Buffy didn't like the comparison he was drawing.

"Well, Angel was right to do what he did, wasn't he? If I had listened to all the times he warned me away, he would still be here now, wouldn't he?"

"Would he? If you two were meant to be together, do you really think any amount of selflessness on both your parts could have kept you apart? Maybe what happened was inevitable... all a part of your destinies."

"Destiny?" Buffy felt the flames of a long banked anger flare inside her. "I'm sick and tired of hearing about destiny. If this was all gonna happen anyway, then why didn't you know about it? If you knew about Angel and Acafla two years ago, how come you didn't know what would happen between Angel and me?"

"Just goes to show you, kid, can't predict the future no matter how hard you try. We thought you and Angel would be the best demon fighting team since... since Gabriel and Shiva. For a while it looked like it was working, too. But instead the whole thing backfired on us and we ended up creating the very circumstances that would give Acafla his shot at destroying the world.
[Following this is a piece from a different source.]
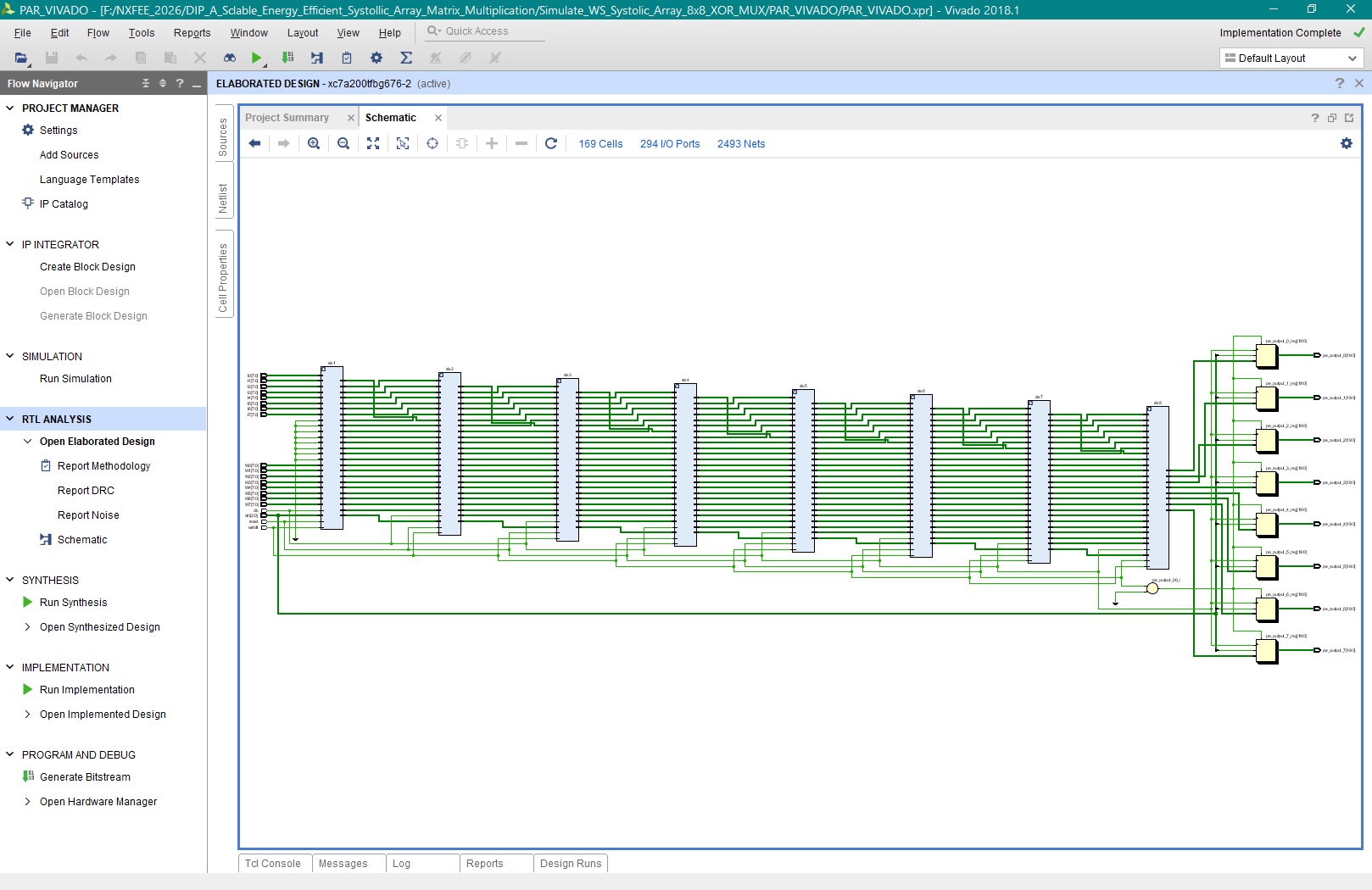This screenshot has height=890, width=1372.
Task: Click the binoculars find icon
Action: [x=229, y=58]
"On the other hand, everything that happened also insured that you would be there with the determination and the knowledge you needed to stop Acafla. Maybe we're all tools in the hands of Fate. Maybe everything we did in our efforts to control the future was only a part of a self-fulfilling prophecy.
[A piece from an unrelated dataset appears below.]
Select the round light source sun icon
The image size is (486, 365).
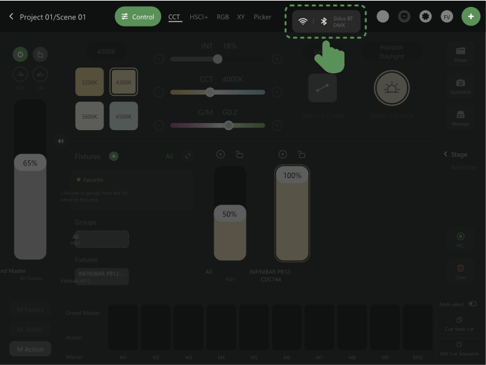tap(392, 88)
"Now you're trying to control the future. You've set yourself up as a martyr, sacrificing the company of the people you love to keep them safe. But what if by doing that all you're really doing is leaving them unprotected? What if they still put themselves in danger for your sake, but you're not there to save them? Then they die thinking you abandoned them instead of at your side as they would choose to do. What if they try to hold things together without you, but because you're not there, they don't have your skills or your insight? What if they try to do a slayer's job without a slayer?"

Buffy closed her eyes against his questions, but she couldn't close her mind.

"So there's nothing we can do?" she said, her tone rejecting the possibility even as she raised it. "People will die, and the dark forces will win no matter what we do?"

"Did I say that?" Whistler countered. "If I believed that, then what am I doing here? Why aren't I hiding out in Manhattan, getting my fill of the material world before it all goes to Hell? Did you know that it's impossible to get a real New York hot dog on this side of the country? If none of this matters, then why am I bothering to track you down?

"I don't know if what we do really affects the future or not. All I'm saying is that we can't predict the effects of our actions, and that's what I see you doing. You've convinced yourself that if you run away, all the trouble in Sunnydale will follow you, but I just don't think that's going to happen. So if all we can be sure about is the present, we might as well make the most of it. And that means standing by the people you love, and not giving them up without a fight. Spend every moment with them that you can 'cause you don't want to live with the regrets you'll have later if you don't, and if the worst happens, some times knowing that you were there and that you did everything you could is the only consolation you get."

"Small consolation," Buffy said darkly.

"True," Whistler agreed. "But better than nothing."

Buffy sat examining her hands for a long moment. The further they were carried from home, the weaker her resolve grew. She wanted to go home. She wanted Willow and Xander and Giles, and even Cordelia. She wanted her mother. She wanted to curl up in her mother's arms like she had the night of her birthday, remembering what her life had been like before she had a destiny, before she had become a danger to everyone she loved. She wanted to tell her mother that she loved her and explain that she hadn't done the things she had done because she was bad, but because she had a responsibility that few people could understand and no one could relieve her of.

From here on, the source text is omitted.